自民党が今度はフェイク改憲マンガを配布!押し付け憲法論に主人公の主婦が「家のルールをご近所さんが考えるようなもの」との画像1
自民の”改憲フェイク冊子”(自民党憲法改正推進本部HPより)


 参院選公示後はじめて迎えた週末、マスコミ各社の序盤情勢調査では、自民・公明の与党に日本維新の会を加えた「改憲勢力」が3分の2議席を維持するかどうかが焦点となっている。

 安倍首相は先月26日の通常国会閉幕を受けた記者会見で、「憲法の議論をする政党か否か」が参院選の争点だと断言した。消費増税や年金問題などの争点隠しの狙いもあるが、なにより、このまま選挙に勝利すれば「大義名分」として改憲発議へ持っていくつもりだろう。

 だが、安倍首相が争点にあげる「憲法の議論をする政党か否か」というのは、巧妙に文脈をすり替えたものだ。

 そもそも、野党は憲法議論自体を拒否してはいない。それどころか安倍政権が強行した安保法の「違憲性」を問題視し廃止を訴えるなどしており、他にもたとえば立憲民主党は〈立憲主義に基づいて国民の権利拡大に寄与する観点から憲法議論を進めます〉と公約に掲げ、首相による「衆院の解散権の制約」を提案している。そのうえで、安倍政権が描く改憲、すなわち「9条改憲」などの自民党案に反対をしているのである。

 ようするに、参院選の争点である改憲は「憲法9条への自衛隊明記」を中心とする安倍自民党案の是非なのだ。それを「憲法の議論をする政党か否か」などと言うのはミスリード、詐術としか言いようがないだろう。

 実は、その詐欺的手法は、参院選直前、自民党の憲法改正推進本部が発表した“改憲マンガ冊子”からも見てとれる。タイトルは「マンガでよく分かる〜憲法のおはなし〜自衛隊明記ってなぁに?」。自民党のホームページでも公開されているが、実に冊子を20万部も作成して演説会などで配布するのだという。

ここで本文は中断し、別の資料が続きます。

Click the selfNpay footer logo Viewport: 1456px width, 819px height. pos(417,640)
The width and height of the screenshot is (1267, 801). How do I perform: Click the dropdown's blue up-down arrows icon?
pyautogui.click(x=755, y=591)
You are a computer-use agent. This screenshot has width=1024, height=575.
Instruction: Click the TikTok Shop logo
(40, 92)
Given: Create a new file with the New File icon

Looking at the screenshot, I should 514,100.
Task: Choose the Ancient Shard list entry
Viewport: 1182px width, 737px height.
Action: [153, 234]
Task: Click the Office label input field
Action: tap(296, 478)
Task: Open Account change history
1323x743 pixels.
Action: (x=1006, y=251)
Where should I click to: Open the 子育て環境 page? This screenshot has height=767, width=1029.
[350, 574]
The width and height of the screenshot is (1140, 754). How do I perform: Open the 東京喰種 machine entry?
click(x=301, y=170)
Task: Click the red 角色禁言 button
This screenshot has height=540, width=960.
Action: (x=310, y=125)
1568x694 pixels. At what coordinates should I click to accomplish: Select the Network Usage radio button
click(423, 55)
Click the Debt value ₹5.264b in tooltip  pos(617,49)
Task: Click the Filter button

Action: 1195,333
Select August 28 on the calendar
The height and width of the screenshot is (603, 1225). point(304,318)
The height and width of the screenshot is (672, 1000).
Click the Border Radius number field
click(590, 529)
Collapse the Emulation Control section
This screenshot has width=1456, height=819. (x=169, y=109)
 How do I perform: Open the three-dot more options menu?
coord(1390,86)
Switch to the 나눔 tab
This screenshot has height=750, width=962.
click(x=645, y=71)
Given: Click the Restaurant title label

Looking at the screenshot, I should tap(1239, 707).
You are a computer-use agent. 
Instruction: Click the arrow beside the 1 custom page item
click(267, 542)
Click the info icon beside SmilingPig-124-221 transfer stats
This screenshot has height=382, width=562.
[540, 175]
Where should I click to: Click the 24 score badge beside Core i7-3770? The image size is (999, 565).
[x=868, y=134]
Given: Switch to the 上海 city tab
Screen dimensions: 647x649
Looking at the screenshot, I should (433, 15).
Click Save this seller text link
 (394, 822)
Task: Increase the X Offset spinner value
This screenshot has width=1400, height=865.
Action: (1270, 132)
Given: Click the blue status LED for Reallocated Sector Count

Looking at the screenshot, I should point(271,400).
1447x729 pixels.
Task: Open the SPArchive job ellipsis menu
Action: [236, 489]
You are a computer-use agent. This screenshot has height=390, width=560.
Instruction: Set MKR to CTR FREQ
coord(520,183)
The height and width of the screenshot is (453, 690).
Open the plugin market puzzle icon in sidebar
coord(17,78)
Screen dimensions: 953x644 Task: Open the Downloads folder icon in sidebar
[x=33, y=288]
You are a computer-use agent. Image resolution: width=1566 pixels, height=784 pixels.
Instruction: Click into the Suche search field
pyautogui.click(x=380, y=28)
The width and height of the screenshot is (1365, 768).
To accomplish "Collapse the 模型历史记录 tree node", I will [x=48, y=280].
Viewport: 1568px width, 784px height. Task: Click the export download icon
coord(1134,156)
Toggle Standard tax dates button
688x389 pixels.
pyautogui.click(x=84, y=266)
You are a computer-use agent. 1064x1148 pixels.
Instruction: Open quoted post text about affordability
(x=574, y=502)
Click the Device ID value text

 マンガの内容は、若い夫妻と娘、その祖父母の5人家族が、憲法について話し合うというものだ。当然、自民党案の「憲法への自衛隊明記」をゴリ押しする構成になっているのだが、その誘導の仕方が相変わらず酷い。

 自民党の「9条改憲」の説明がいかにデタラメかを改めて確認するためにも、あえてこの“改憲マンガ”の中身を一緒に見てみたい(なお、登場人物のセリフは引用者の判断で句読点を追加した)。

 まず、夫が妻と子に日本国憲法の成立過程を説明するシーン。夫がスマートフォンを見ながら「…ん? ええーーっ!?」と大げさに驚き、「マッカーサーって知っているよね?」「今の憲法はGHQが出した草案をもとに作られたものなんだ」「それも、GHQはたった『8日間』で作ったんだ」と話す。すると妻がやはり「えー!」と愕然としてこう話す。

「どうして私たちの国の憲法を他の国の人が考えたの? 私たちの家のルールをご近所さんが考えるようなものよね?」

 典型的な“押し付け憲法論”である。言っておくが、日本国憲法のとりわけ9条はマッカーサーと幣原喜重郎の“合作”という説が有力だ。その幣原は、逝去直前の回顧録でこう述べている。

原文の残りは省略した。